_The problem_
Print this span of the material below exactly: the line with "مسافرت (177, 2516)", the line with "دیدگاه (231, 1963)", and every line between them, but nothing else.
Extracted data below:
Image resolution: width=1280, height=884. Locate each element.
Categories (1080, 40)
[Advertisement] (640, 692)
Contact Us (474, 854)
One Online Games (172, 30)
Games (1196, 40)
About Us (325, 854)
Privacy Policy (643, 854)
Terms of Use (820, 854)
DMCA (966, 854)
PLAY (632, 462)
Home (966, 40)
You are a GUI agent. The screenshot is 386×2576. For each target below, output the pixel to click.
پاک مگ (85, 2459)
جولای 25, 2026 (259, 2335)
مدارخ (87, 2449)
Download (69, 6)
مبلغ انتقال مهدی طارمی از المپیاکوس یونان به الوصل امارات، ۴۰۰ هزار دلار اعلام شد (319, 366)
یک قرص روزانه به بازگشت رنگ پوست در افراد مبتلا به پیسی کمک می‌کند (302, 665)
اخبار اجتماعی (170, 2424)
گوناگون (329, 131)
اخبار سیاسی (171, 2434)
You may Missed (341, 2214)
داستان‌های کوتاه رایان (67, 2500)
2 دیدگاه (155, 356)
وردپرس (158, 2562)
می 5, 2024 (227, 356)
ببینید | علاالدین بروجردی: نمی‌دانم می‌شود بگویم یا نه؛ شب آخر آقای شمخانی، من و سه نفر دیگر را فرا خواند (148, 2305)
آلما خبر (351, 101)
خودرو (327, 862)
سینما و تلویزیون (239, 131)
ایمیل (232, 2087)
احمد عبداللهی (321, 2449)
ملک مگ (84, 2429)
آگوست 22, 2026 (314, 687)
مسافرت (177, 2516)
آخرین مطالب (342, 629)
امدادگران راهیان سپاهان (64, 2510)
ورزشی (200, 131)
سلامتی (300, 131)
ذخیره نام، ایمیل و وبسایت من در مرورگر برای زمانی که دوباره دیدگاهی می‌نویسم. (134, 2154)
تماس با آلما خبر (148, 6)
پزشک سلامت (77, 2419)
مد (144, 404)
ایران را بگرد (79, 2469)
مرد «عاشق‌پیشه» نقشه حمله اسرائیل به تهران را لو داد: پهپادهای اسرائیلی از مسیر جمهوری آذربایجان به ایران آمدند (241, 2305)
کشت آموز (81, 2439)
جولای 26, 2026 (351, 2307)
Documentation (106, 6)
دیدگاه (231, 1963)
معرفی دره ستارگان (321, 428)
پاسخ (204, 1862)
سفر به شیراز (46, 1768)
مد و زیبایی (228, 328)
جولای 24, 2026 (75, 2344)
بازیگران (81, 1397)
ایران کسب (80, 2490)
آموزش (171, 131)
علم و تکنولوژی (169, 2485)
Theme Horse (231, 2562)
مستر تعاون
End of Extracted data.
_Response for this exercise_
مسافرت (177, 2516)
آخرین مطالب (342, 629)
امدادگران راهیان سپاهان (64, 2510)
ورزشی (200, 131)
سلامتی (300, 131)
ذخیره نام، ایمیل و وبسایت من در مرورگر برای زمانی که دوباره دیدگاهی می‌نویسم. (134, 2154)
تماس با آلما خبر (148, 6)
پزشک سلامت (77, 2419)
مد (144, 404)
ایران را بگرد (79, 2469)
مرد «عاشق‌پیشه» نقشه حمله اسرائیل به تهران را لو داد: پهپادهای اسرائیلی از مسیر جمهوری آذربایجان به ایران آمدند (241, 2305)
کشت آموز (81, 2439)
جولای 26, 2026 (351, 2307)
Documentation (106, 6)
دیدگاه (231, 1963)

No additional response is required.